10.5 Reconfigurable Architectures and Applications

Date: Thursday 12 March 2015
Time: 11:00 - 12:30
Location / Room: Meije

Chair:
Christian Plessl, University of Paderborn, DE

Co-Chair:
Enno Lübbers, Intel Labs Europe, DE

Reconfigurable computing has vast potential for enhancing the performance of applications especially when using architectural optimizations. This session has two papers that focus on architectural enhancements while the third demonstrates a hardware accelerated bioinformatics application

Time	Label	Presentation Title Authors
11:00	10.5.1	HYBRID ADAPTIVE CLOCK MANAGEMENT FOR FPGA PROCESSOR ACCELERATION Speakers: Alexandru Gheolbanoiu¹, Lucian Petrica¹ and Sorin Cotofana² ¹University POLITEHNICA of Bucharest, RO; ²Delft University of Technology, NL Abstract As FPGAs speed, power efficiency, and logic capacity are increasing, so does the number of applications which make use of FPGA processors. However, due to placement and routing constraints, FPGA processors instruction delay balancing is a real challenge, especially when the implementation approaches the FPGA resource capacity. Consequently, even though some instructions can operate at high frequencies, the slow instructions determine the processor clock period, resulting in the underutilisation of the processor potential. However, the fast instructions latent performance may be harnessed through Adaptive Clock Management (ACM), i.e., by dynamically adapting the clock frequency such that each instruction gets sufficient time for correct completion. Up to date, ACM augmented FPGA processors have been proposed based on Clock Multiplexing (CM), but they suffer from long clock switching delays, which could nullify most of the ACM potential performance gain. This paper proposes an effective FPGA tailored clock manipulation approach able to leverage the ACM potential. We first evaluate Clock Stretching (CS), i.e., the temporary clock period augmentation, as a CM alternative in FPGA processor designs and introduce an FPGA specific CS circuit implementation. Subsequently, we evaluate the advantages and drawbacks of the two techniques and propose a Hybrid ACM, which monitors the processor instruction stream and determines the optimal adaptive clocking strategy in order to provide the maximum speedup for the executing program. Given that CS has very low latency at the expense of limited accuracy and dynamic range we rely on it when the program requires frequent clock period changes. Otherwise we utilise CM, which is rather slow but enables the FPGA processor operation at the edge of its hardware capabilities. We evaluate our proposal on a vector processor mapped on a Xilinx Zynq FPGA. Our experiments indicate that on Sum of Squared Differences algorithm, Neural network, and FIR filter execution traces the hybrid ACM provides up to $14$\% performance increase over the CM based ACM. Download Paper (PDF; Only available from the DATE venue WiFi)
11:30	10.5.2	A SCALABLE AND HIGH-DENSITY FPGA ARCHITECTURE WITH MULTI-LEVEL PHASE CHANGE MEMORY Speakers: Chunan Wei, Ashutosh Dhar and Deming Chen, University of Illinois, Urbana-Champaign, US Abstract As CMOS technology is stretched to its limits it has become imperative to look to alternative solutions for the next generation of FPGAs. In particular, due to the configurable nature of FPGAs, on-chip memory remains to be a major concern for designers.
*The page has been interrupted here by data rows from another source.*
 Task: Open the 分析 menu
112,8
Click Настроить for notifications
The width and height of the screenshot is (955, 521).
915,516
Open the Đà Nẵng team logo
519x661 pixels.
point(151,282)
In this work we explore the use of Phase-Change Memory (PCM). We exploit the ability of PCM to exist in multiple intermediate states to store 2 bits per cell and develop a new Look Up Table (LUT) architecture. The new LUT can either store two functions with shared inputs or a single function with an additional input. We also explore the use of PCM in local routing mechanisms and thus propose a new Configurable Logic Block (CLB) composed of CMOS and PCM. The new design promises significant improvements in logic density and performance with area improvements of over 40% for all LUT sizes and delay improvements of 7% to 13% on an average for LUTs of size 10 to 6 . Download Paper (PDF; Only available from the DATE venue WiFi)
12:00	10.5.3	FPGA ACCELERATED DNA ERROR CORRECTION Speaker: Ashutosh Dhar, University of Illinois at Urbana-Champaign, US Authors: Anand Ramachandran, Yun Heo, Wen-mei Hwu, Jian Ma and Deming Chen, University of Illinois at Urbana-Champaign, US Abstract Correcting errors in DNA sequencing data is an important process that can improve the quality of downstream analysis using the data. Even though many error-correction methods have been proposed for Illumina reads, their throughput is not high enough to process data from large genomes. The current paper describes the first FPGA-based error-correction tool, called FPGA Accelerated DNA Error Correction (FADE), which targets to improve the throughput of DNA error correction for Illumina reads. The base algorithm of FADE is BLESS that is highly accurate but slow. A Bloom filter that is the main data structure of BLESS and BLESS' error correction subroutines for different types of errors have been implemented on a FPGA. We compared our design with the software version of BLESS using DNA sequencing data generated from four genomes and we could achieve up to 43 times speedup for the best case, and 36 times speedup on the average. Download Paper (PDF; Only available from the DATE venue WiFi)
12:30	IP5-4, 1007	(Best Paper Award Candidate) DESIGN FLOW AND RUN-TIME MANAGEMENT FOR COMPRESSED FPGA CONFIGURATIONS Speakers: Christophe Huriaux¹, Antoine Courtay¹ and Olivier Sentieys² ¹University of Rennes 1 - IRISA, FR; ²INRIA, FR Abstract The aim of partially and dynamically reconfigurable hardware is to provide an increased flexibility through the load of multiple applications on the same reconfigurable fabric at the same time. However, a configuration bit-stream loaded at runtime should be created offline for each task of the application. Moreover, modern applications use a lot of specialized hardware blocks to perform complex operations, which tends to cancel the "single bit-stream for a single application" paradigm, as the logic content for different locations of the reconfigurable fabric may be different. In this paper we propose a design flow for generating compressed configuration bit-streams abstracted from their final position on the logic fabric. Those configurations will then be decoded and finalized in real-time and at run-time by a dedicated reconfiguration controller to be placed at a given physical location. Our experiments show that densely routed applications gain the most with a compression factor of more than 2× using the finest cluster size, but coarser coding can be implemented to achieve a compression factor up to 10×. Download Paper (PDF; Only available from the DATE venue WiFi)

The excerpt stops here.